RenderText.__render_text スタティックメソッドに指定する引数を次に示します。

引数 意味
size フォントサイズ
x 描画座標(X座標)
y 描画座標(Y座標)
s 描画するテキスト

RenderText.__render_text スタティックメソッドでは、テキストを描画するために blf モジュールの関数を3つ使っています。 1つ目の blf.size 関数はフォントサイズを指定する関数で、次に示す引数を指定します。

引数 意味
第1引数 フォントID(デフォルトのフォントを使う場合は、0を指定)
第2引数 フォントサイズ
第3引数 DPI

次に blf.position 関数を使って、テキストを描画する位置を指定します。 blf.position 関数には次に示す引数を指定します。

引数 意味
第1引数 フォントID(デフォルトのフォントを使う場合は、0を指定)
第2引数 描画座標(X座標)
第3引数 描画座標(Y座標)
第4引数 描画座標(Z座標)

最後に、次に示す引数を blf.draw 関数に渡して呼び出し、引数に指定された文字列を描画します。

引数 意味
第1引数 フォントID(デフォルトのフォントを使う場合は、0を指定)
第2引数 描画する文字列
フォントIDは、Blenderに読み込まれているフォントの識別子で、デフォルトのフォントには0が割り当てられています。 デフォルトのフォント以外のフォントに変えたい場合は、blf.load 関数を使ってフォントを読み込み、フォントIDに blf.load の戻り値を指定することで、読み込んだフォントを使ってテキストを描画することができます。

描画関数である RenderText.__render スタティックメソッドは、RenderText.__get_region スタティックメソッドで取得したリージョン情報から計算した描画座標を引数に指定して、RenderText.__render_text スタティックメソッドを呼びます。

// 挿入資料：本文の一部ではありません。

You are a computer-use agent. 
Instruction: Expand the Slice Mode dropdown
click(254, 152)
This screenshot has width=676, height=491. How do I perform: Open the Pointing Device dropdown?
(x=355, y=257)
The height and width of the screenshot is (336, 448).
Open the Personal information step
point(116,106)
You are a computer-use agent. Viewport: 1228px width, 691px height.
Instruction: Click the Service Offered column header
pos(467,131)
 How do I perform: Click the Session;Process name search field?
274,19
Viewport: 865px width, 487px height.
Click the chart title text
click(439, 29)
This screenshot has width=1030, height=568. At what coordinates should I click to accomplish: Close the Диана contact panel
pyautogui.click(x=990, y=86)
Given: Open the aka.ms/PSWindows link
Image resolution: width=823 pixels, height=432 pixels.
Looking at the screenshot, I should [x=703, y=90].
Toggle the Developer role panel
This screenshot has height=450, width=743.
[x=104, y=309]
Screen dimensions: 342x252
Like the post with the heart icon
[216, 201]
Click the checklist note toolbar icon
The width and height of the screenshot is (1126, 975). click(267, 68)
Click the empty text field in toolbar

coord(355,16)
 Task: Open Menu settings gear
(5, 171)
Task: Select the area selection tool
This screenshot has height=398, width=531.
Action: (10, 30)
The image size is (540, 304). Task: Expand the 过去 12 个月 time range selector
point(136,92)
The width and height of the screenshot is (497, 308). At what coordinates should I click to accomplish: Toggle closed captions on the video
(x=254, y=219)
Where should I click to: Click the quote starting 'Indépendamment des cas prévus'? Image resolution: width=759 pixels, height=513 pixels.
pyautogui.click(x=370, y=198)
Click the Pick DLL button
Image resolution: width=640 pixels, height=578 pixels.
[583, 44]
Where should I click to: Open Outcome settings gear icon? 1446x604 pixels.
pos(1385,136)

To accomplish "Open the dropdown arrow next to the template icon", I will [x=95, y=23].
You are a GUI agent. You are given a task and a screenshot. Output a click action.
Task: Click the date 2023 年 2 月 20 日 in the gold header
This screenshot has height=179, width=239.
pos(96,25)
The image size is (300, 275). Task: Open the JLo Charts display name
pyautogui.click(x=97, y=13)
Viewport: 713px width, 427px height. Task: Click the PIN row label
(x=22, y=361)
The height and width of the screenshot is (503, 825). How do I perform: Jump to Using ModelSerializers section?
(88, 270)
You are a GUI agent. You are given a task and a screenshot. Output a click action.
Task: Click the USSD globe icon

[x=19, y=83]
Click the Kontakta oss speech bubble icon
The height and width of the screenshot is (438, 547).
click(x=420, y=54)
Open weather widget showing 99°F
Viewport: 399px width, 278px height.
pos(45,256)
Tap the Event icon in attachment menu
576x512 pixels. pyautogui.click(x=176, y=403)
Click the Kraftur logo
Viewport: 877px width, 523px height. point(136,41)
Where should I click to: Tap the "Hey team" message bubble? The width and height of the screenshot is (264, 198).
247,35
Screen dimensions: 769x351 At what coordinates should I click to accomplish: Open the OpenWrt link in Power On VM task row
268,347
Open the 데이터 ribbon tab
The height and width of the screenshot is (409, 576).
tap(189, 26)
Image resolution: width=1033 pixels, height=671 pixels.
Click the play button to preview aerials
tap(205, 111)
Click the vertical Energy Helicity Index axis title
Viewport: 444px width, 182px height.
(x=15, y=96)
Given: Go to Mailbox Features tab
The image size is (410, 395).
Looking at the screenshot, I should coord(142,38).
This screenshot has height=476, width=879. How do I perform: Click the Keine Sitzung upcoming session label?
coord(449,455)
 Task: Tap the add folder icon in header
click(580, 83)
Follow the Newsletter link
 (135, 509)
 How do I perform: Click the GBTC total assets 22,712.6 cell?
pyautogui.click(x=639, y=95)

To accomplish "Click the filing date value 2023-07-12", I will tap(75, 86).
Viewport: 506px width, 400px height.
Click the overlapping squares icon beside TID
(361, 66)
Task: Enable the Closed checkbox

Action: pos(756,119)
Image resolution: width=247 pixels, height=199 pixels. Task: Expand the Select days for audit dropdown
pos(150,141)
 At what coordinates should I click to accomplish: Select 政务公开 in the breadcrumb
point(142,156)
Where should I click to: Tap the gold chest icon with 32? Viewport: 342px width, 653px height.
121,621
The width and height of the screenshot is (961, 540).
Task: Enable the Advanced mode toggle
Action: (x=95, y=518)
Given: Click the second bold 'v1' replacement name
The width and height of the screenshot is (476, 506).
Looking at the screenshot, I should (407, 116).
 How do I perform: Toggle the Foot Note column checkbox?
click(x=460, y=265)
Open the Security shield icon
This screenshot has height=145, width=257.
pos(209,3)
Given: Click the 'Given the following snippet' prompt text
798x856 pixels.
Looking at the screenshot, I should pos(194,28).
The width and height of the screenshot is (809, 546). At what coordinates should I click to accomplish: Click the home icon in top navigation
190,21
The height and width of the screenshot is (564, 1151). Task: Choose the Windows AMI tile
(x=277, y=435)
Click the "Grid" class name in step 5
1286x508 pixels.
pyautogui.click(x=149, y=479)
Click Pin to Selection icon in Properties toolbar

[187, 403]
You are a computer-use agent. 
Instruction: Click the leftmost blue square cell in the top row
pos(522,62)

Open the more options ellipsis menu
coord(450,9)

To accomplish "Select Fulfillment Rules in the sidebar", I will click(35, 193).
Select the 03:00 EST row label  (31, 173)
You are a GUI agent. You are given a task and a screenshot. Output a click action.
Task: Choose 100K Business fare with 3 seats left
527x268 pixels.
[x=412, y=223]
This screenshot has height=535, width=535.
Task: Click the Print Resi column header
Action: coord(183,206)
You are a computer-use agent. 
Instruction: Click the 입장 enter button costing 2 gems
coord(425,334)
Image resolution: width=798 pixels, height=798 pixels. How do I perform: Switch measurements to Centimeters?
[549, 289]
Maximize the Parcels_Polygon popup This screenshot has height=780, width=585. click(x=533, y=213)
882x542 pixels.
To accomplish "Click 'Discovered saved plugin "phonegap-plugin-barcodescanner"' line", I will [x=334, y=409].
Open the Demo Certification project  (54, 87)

ここまでの処理でテキストを描画することができますが、本節のサンプルでは blf モジュールのフォント装飾機能を使ってテキストに少し飾りつけを行っています。

# 描画先のリージョンへテキストを描画
if region is not None:
    # 影の効果を設定
    blf.shadow(0, 3, 0.0, 1.0, 0.0, 0.5)
    # 影の位置を設定
    blf.shadow_offset(0, 2, -2)
    # 影の効果を有効化
    blf.enable(0, blf.SHADOW)
    RenderText.__render_text(
        40, 40, region.height - 120, "Hello Blender world!!"
    )
    # 影の効果を無効化
    blf.disable(0, blf.SHADOW)
    RenderText.__render_text(
        30, 40, region.height - 180, "Suzanne on your lap"
    )

テキスト "Hello Blender world!!" は、blf モジュールのフォント装飾機能を使って強調表示しています。 blf.shadow 関数は描画するテキストに影の効果を加えるための関数で、以下の引数を与えることで好みの影を加えることができます。 本節のサンプルでは、影の色が緑色でアルファ成分が0.5、影の大きさが3の影を加えています。

引数 意味
第1引数 フォントID(デフォルトのフォントを使う場合は、0を指定)
第2引数 影の大きさ
第3引数 影の色(赤成分)
第4引数 影の色(緑成分)
第5引数 影の色(青成分)
第6引数 影の色(アルファ値)

blf.shadow_offset 関数を用いると、影の表示位置を変更することができます。 本節のサンプルでは、テキストの描画位置から右に2ピクセル、下に2ピクセルずらして影を表示するように設定します。

引数 意味
第1引数 フォントID(デフォルトのフォントを使う場合は、0を指定)
第2引数 テキスト本体からのオフセットピクセル数(X軸)
第3引数 テキスト本体からのオフセットピクセル数(Y軸)
blf.shadow_offset 関数の第2引数は画面右方向がX軸正方向、第3引数は画面上方向が正方向です。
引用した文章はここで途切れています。